Well, for any stationary object, i.e. an object in equilibrium, the following two conditions have to be fulfilled:

i) No net force must act on that body (so that the centre of mass does not accelerate, or if the object is stationary, start moving);

ii)No net torque must act about ANY point chosen (for the angular rotation of a body to be zero; the center of mass can remain stationary and the object rotate about it, e.g. a ceiling fan).

This is an interesting point; IF and ONLY IF the object/ system at hand is stationary, you can take moments about ANY point, even if it is outside the system boundary, and still get the right answer (example coming up soon!).

So, to simplify matters here, there are three points about which the moment equations will be simplest:

i) Contact with floor;
ii)Contact with wall;
iii)Center of mass of ladder.

i) About an axis through this point into and out of the page, the weight tries to turn the body Anticlockwise, and the normal force from the wall tries to turn the ladder Clockwise.

An interesting thing about the torque of a force about an axis: To obtain that torque, join the point through which the axis passes to the point where the force is applied. Then, slide the force along it's direction (either in the direction it's pointing, or in the opposite direction) and do so until the line you've drawn, imaginary or real, is perpendicular to the force. The length of that line is the lever arm you use in the calculation.

So, in this case, the forces F and W(by the ground) have no torque. We can slide the Weight downwards, until the line joining that force and the point of contact is perpendicular to the force. Since the force is vertical, this happens when the line is horizontal. Therefore, the distance at the horizontal level is a so the torque is Wa.

◆ **Source data**
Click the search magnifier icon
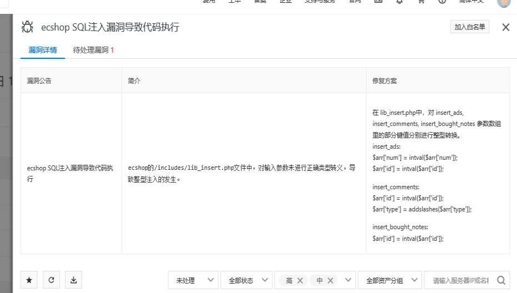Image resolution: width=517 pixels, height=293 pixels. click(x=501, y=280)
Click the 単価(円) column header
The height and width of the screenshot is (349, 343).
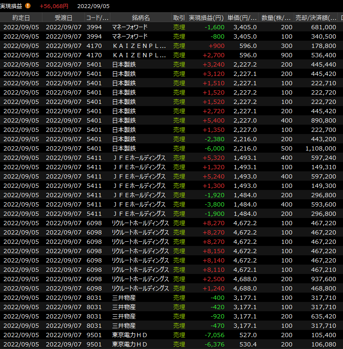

◆ **Tasks to carry out**
**A)** Translate this sentence from the equilibrium text into Spanish: "The length of that line is the lever arm you use in the calculation."
**B)** According to the equilibrium text, which three points give the simplest moment equations?
**C)** Rewrite the paragraph of the equilibrium text that begins "An interesting thing about the torque" as a short list of steps.

◆ **Responses for each task**
**A)** La longitud de esa línea es el brazo de palanca que usas en el cálculo.

**B)** The contact with the floor, the contact with the wall, and the center of mass of the ladder.

**C)**
To find the torque of a force about an axis:
- Draw a line from the point the axis passes through to the point where the force is applied.
- Slide the force along its direction, either forward or backward, until that line, real or imaginary, is perpendicular to the force.
- Use the length of that line as the lever arm in the calculation.